Introduction
Introduction Statistics Contact Development Disclaimer Help
# taz.de -- Soundscapes von Kristen Gallerneaux: Dröhnen und Flattern
> Auf dem Album „Strung Figures“ der Kanadierin Kristen Gallerneaux kommt
> es zu spannenden Klangkollisionen. Wer hinhört, wird belohnt.
Bild: Hohe sonologische Kompetenz: Die kanadische Künstlerin Kristen Gallernea…
Was der kanadische Klangforscher R. Murray Schafer (1933–2021) als
Soundscape, als Grundrauschen der akustischen Hülle bezeichnet hat, also
die Gesamtheit aller auftretenden Geräusche, die unseren Alltag prägen,
führt seit Langem zu Diskussionen: Nehmen wir dieses Rauschen nur passiv
wahr und wenn nicht, wie viel haben wir daran aktiv Anteil? Ist Soundscape
Ergebnis oder nur Zwischenstand eines langwierigen Prozesses? Ist sie eher
kybernetisches Gebilde oder amorpher Zufall?
Schafer hat Soundscape als Zeichensystem beschrieben, in das technische,
soziale, kulturelle Faktoren einer Gesellschaft einfließen: das lässt
wiederum Rückschlüsse zu auf den Zustand selbiger. Die Unschärfe von
Schafers Theorie und ihre Widersprüche lassen sich nicht ohne Weiteres
auflösen. Und doch sind manche Argumente sinnvoll zur Beschreibung des
flüchtigen Charakters von aktueller elektronischer Musik.
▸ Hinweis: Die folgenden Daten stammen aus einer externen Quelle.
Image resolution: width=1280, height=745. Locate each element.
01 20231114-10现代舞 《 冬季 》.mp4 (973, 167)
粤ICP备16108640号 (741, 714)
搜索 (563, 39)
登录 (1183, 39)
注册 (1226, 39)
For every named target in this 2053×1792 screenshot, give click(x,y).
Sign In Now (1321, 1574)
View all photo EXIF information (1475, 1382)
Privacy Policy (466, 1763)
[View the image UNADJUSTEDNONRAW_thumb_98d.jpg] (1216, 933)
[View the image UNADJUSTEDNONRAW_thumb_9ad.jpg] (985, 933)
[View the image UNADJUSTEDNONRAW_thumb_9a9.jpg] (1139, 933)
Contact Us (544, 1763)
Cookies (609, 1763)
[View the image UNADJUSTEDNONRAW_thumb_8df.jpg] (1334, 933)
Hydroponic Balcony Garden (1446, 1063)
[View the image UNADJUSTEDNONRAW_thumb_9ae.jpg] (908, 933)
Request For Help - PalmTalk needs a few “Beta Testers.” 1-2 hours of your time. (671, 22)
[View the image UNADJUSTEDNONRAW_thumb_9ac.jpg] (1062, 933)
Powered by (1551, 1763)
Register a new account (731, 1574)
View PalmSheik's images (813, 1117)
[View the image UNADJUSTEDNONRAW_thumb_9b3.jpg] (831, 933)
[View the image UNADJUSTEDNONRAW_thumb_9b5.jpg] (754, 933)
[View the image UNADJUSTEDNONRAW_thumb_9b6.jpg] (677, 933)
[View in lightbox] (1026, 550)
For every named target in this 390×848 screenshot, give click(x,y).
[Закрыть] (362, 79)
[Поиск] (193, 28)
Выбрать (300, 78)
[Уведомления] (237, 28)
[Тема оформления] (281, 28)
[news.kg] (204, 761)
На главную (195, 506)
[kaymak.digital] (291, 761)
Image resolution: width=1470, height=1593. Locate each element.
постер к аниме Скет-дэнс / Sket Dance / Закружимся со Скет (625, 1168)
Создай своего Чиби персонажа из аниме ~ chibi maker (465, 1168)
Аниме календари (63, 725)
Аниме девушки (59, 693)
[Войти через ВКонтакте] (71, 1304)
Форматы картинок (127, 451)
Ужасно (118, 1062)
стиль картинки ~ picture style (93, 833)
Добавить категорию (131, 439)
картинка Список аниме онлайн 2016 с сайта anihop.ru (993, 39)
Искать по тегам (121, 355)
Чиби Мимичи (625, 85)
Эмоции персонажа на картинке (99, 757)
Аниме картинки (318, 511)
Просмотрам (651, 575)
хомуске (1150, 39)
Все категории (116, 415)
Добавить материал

Das gilt besonders seit Aufkommen von Sampling, Verfremdungseffekten wie
Time-Stretching und der kreativen Manipulation von Maschinen wider ihren
Bedienungsanleitungen durch die DJ-Kultur. Da zeigt sich manche
elektronisch generierte Musik auf ihren Klangebenen nahe am Knirschen und
Seufzen der sie umgebenden Welt und zugleich spielt sie mit dieser Umgebung
Harakiri.
## Mahlstrom der Klänge
Überprüfen lässt sich das anhand der beeindruckenden sonologischen
Kompetenz der kanadischen Produzentin Kristen Gallerneaux. „Strung
Figures“ heißt das eigenwillige Debütalbum der 42-Jährigen, die seit
Langem in [1][Detroit] lebt und an der lebhaften Dancefloor-Kultur ihrer
zweiten Heimat teilhat. Wenn man so will, ist „Strung Figures“ ein
durchgehender, mal brodelnder, mal beängstigend ruhiger, aber immer
gewaltiger Strom aus Sounds, Melodiefragmenten, Stimmensamples und Beats.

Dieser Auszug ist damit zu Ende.